Toplumumuzda yer etmiş ve kemikleşmiş olan sevgi ifade zorluğunu hemen aşmak mümkün olmaz elbette ama bir yerden başlayabiliriz. Sevgimizi ifade etmenin ailemize ve çevremize olumlu katkılarını düşünerek biran önce faaliyete geçmeli ve bu halden kurtulmalıyız. Ki bizden sonra gelen nesillerde bu konuda zorlanmasınlar.
Unutulmamalı; ne kadar ilgi ve sevgi gösterirsek sevdiklerimize, o kadar ilgi ve sevgi gösterirler bize. Yine unutulmamalı; sevgi sorunu olan bir toplumda bir ahlak sorunu var demektir.

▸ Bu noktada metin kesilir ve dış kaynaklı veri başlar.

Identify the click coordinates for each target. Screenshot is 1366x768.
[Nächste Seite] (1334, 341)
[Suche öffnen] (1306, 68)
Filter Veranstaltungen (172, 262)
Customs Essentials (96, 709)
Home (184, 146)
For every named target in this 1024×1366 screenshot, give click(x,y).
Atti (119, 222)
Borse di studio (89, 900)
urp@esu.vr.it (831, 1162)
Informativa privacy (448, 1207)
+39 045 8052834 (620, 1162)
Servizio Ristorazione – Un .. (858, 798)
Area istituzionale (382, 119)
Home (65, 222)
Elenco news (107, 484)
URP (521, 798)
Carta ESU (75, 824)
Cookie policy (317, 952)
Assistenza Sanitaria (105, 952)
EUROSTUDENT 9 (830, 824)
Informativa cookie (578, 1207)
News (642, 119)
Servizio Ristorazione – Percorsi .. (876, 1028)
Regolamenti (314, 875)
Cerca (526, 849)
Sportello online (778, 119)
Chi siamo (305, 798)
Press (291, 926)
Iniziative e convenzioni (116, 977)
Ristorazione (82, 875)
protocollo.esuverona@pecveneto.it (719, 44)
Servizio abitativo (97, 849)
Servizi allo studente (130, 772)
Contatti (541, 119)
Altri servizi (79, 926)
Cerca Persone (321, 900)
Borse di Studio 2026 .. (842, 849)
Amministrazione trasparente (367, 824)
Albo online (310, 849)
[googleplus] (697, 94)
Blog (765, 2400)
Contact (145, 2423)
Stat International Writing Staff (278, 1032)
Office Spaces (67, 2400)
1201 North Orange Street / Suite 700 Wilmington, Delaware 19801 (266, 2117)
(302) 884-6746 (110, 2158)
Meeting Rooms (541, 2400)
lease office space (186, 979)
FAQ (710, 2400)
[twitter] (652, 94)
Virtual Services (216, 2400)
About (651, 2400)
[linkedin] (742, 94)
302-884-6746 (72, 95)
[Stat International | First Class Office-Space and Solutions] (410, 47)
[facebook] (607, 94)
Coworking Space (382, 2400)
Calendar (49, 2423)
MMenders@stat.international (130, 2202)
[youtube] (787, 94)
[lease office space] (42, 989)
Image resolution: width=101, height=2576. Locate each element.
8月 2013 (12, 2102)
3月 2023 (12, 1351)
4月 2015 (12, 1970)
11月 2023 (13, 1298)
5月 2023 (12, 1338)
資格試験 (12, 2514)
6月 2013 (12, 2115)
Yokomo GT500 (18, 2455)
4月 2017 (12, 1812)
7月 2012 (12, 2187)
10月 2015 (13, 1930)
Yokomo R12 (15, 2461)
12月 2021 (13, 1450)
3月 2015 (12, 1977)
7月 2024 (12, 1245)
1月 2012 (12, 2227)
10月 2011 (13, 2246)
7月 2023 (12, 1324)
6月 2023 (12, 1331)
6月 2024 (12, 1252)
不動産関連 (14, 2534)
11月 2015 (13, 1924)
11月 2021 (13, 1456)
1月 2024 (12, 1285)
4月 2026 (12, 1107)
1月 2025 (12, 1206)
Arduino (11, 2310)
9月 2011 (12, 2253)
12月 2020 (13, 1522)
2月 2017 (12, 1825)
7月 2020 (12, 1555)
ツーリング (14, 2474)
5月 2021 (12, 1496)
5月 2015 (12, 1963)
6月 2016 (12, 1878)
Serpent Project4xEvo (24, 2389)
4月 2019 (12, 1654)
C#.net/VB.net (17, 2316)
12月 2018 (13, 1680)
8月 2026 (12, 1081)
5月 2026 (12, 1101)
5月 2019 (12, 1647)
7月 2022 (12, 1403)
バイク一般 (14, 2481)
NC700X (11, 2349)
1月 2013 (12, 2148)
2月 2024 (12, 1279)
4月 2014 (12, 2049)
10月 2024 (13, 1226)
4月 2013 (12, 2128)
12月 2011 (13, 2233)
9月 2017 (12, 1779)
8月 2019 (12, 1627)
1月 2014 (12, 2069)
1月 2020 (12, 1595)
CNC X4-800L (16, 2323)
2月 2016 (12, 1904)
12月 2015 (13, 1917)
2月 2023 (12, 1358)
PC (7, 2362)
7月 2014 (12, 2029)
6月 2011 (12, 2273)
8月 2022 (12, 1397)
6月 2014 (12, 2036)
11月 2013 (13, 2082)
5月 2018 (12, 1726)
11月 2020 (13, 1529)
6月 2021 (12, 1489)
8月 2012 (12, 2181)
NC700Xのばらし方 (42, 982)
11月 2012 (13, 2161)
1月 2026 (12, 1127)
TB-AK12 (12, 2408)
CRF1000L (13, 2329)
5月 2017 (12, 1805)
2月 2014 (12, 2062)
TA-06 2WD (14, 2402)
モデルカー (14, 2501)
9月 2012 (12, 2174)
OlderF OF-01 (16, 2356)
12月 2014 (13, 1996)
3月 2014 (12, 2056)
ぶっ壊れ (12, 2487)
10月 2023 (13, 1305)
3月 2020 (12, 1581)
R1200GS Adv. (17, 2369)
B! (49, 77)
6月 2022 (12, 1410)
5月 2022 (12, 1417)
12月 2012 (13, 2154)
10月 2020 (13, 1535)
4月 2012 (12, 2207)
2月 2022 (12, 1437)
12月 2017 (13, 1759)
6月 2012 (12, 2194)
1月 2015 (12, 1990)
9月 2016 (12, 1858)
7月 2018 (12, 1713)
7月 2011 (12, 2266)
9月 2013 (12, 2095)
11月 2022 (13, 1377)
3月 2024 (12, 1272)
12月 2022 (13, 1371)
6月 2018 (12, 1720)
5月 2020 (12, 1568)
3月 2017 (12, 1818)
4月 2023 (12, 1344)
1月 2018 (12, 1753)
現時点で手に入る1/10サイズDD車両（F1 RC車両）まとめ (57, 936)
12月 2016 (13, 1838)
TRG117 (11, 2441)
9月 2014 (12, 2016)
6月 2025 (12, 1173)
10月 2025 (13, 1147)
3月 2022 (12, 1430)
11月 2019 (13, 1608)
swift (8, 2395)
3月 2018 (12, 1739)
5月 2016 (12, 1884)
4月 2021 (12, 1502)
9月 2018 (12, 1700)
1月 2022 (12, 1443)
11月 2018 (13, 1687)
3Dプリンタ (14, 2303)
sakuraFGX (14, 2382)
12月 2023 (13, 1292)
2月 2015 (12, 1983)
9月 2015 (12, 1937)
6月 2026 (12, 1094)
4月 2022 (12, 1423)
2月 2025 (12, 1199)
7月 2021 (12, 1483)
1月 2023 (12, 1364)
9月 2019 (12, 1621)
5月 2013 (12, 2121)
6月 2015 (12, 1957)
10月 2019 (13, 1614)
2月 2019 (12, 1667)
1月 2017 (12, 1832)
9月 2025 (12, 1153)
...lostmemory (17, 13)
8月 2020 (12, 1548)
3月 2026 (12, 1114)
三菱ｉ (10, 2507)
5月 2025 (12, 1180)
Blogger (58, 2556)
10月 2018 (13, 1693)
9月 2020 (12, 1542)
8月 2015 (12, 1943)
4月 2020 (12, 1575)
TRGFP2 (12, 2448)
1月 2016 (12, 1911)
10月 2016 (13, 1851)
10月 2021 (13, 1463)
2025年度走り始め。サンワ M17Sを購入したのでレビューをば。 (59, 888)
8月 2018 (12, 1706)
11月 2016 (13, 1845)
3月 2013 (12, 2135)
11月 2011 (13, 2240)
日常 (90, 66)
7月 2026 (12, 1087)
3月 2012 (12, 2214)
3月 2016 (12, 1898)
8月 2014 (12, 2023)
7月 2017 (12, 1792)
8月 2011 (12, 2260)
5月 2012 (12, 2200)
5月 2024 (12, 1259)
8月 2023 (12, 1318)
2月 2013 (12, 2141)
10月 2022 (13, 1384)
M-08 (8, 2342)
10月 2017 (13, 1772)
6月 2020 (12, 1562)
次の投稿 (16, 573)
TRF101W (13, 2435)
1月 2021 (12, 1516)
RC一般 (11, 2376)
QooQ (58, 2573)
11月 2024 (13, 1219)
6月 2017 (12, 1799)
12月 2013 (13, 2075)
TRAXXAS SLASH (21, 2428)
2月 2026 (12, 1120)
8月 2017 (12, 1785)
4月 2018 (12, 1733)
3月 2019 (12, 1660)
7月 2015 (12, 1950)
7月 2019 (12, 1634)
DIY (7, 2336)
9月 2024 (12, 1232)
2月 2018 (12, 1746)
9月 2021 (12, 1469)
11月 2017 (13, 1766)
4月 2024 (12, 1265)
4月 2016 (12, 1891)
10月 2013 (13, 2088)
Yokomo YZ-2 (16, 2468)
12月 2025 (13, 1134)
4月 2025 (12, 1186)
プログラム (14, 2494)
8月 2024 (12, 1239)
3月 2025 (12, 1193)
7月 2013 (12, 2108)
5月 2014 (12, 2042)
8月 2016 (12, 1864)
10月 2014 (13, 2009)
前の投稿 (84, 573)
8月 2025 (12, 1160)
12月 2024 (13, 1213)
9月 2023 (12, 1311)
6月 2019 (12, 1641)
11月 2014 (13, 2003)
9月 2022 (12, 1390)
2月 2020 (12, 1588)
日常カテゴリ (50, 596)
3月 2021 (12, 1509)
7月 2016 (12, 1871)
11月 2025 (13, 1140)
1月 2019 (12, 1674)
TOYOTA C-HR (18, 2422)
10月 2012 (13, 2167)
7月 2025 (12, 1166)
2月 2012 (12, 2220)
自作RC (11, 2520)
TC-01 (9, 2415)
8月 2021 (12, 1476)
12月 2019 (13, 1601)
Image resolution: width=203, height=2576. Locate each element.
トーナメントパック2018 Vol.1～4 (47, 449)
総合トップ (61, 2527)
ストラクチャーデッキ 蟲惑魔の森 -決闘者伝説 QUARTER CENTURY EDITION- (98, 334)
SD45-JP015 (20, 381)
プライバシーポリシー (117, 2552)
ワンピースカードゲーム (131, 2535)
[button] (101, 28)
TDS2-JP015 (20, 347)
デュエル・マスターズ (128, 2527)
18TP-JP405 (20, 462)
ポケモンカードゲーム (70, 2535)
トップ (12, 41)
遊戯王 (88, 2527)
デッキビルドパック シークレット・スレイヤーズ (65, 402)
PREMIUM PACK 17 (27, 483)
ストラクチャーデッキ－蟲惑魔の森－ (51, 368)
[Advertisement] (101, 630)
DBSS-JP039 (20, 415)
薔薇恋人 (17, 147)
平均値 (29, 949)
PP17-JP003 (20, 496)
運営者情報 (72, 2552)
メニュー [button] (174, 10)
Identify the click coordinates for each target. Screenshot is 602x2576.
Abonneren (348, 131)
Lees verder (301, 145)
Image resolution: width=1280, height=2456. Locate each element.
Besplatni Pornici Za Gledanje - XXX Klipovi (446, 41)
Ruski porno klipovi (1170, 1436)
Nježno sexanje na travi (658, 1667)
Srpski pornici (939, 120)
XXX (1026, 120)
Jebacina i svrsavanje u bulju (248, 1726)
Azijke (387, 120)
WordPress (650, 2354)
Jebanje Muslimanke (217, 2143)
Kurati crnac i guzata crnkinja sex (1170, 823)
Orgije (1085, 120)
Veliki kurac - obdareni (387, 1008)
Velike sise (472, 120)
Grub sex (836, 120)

“İstediğimiz şeyi söylemek için son beş dakikamız kaldığını öğrenecek olsak, bütün telefon kulübeleri, karşısındakine, sevdiğini söylemeye çalışan insanlarla dolu olurdu.”
Chistopher Morley
Son beş dakikayı beklemeyelim, sevdiklerimize “Seni seviyorum” demek için. Son beş dakikayı beklemeyelim, sevdiklerimize sıkı sıkı sarılmak için. Öyleyse daha neyi bekliyoruz? Hemen şimdi sevdiklerimizi arayıp onları ne kadar çok sevdiğimizi söyleyelim. Görelim bakalım hayatımız ondan sonra ne kadar da güzelleşecek.
Sevgi dolu günler geçirmeniz temennisiyle.